▸ Description of the task: The data below must be repeated exactly. Leave nothing out.

Task input section start

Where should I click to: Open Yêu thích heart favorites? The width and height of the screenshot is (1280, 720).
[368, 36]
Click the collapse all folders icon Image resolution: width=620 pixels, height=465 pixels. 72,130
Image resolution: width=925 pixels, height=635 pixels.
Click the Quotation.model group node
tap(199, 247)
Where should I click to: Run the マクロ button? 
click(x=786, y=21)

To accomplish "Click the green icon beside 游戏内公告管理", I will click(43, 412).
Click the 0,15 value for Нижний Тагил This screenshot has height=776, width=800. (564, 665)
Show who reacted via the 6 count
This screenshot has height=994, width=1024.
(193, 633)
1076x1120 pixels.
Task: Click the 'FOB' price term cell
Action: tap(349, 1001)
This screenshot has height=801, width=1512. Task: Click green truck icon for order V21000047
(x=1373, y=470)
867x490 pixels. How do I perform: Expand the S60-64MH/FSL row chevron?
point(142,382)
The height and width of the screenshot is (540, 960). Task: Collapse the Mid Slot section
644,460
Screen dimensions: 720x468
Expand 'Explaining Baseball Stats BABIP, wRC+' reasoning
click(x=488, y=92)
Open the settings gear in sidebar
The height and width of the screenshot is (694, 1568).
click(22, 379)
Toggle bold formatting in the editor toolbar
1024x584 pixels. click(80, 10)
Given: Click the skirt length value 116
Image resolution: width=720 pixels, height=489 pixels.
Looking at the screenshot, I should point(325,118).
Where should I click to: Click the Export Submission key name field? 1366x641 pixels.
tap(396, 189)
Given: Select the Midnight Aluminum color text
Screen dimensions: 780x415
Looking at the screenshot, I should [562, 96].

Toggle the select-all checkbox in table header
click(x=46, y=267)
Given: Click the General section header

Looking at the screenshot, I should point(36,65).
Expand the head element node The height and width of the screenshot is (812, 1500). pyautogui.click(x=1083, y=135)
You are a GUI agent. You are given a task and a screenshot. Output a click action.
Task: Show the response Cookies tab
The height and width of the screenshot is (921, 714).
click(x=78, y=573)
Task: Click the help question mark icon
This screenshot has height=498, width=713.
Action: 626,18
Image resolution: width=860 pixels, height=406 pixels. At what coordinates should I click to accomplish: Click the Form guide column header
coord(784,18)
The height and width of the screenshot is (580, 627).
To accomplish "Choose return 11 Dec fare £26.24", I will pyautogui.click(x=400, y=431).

Task input section end

▸ Answer for the task:
Where should I click to: Open Yêu thích heart favorites? The width and height of the screenshot is (1280, 720).
[368, 36]
Click the collapse all folders icon Image resolution: width=620 pixels, height=465 pixels. 72,130
Image resolution: width=925 pixels, height=635 pixels.
Click the Quotation.model group node
tap(199, 247)
Where should I click to: Run the マクロ button? 
click(x=786, y=21)

To accomplish "Click the green icon beside 游戏内公告管理", I will click(43, 412).
Click the 0,15 value for Нижний Тагил This screenshot has height=776, width=800. (564, 665)
Show who reacted via the 6 count
This screenshot has height=994, width=1024.
(193, 633)
1076x1120 pixels.
Task: Click the 'FOB' price term cell
Action: tap(349, 1001)
This screenshot has height=801, width=1512. Task: Click green truck icon for order V21000047
(x=1373, y=470)
867x490 pixels. How do I perform: Expand the S60-64MH/FSL row chevron?
point(142,382)
The height and width of the screenshot is (540, 960). Task: Collapse the Mid Slot section
644,460
Screen dimensions: 720x468
Expand 'Explaining Baseball Stats BABIP, wRC+' reasoning
click(x=488, y=92)
Open the settings gear in sidebar
The height and width of the screenshot is (694, 1568).
click(22, 379)
Toggle bold formatting in the editor toolbar
1024x584 pixels. click(80, 10)
Given: Click the skirt length value 116
Image resolution: width=720 pixels, height=489 pixels.
Looking at the screenshot, I should point(325,118).
Where should I click to: Click the Export Submission key name field? 1366x641 pixels.
tap(396, 189)
Given: Select the Midnight Aluminum color text
Screen dimensions: 780x415
Looking at the screenshot, I should [562, 96].

Toggle the select-all checkbox in table header
click(x=46, y=267)
Given: Click the General section header

Looking at the screenshot, I should point(36,65).
Expand the head element node The height and width of the screenshot is (812, 1500). pyautogui.click(x=1083, y=135)
You are a GUI agent. You are given a task and a screenshot. Output a click action.
Task: Show the response Cookies tab
The height and width of the screenshot is (921, 714).
click(x=78, y=573)
Task: Click the help question mark icon
This screenshot has height=498, width=713.
Action: 626,18
Image resolution: width=860 pixels, height=406 pixels. At what coordinates should I click to accomplish: Click the Form guide column header
coord(784,18)
The height and width of the screenshot is (580, 627).
To accomplish "Choose return 11 Dec fare £26.24", I will pyautogui.click(x=400, y=431).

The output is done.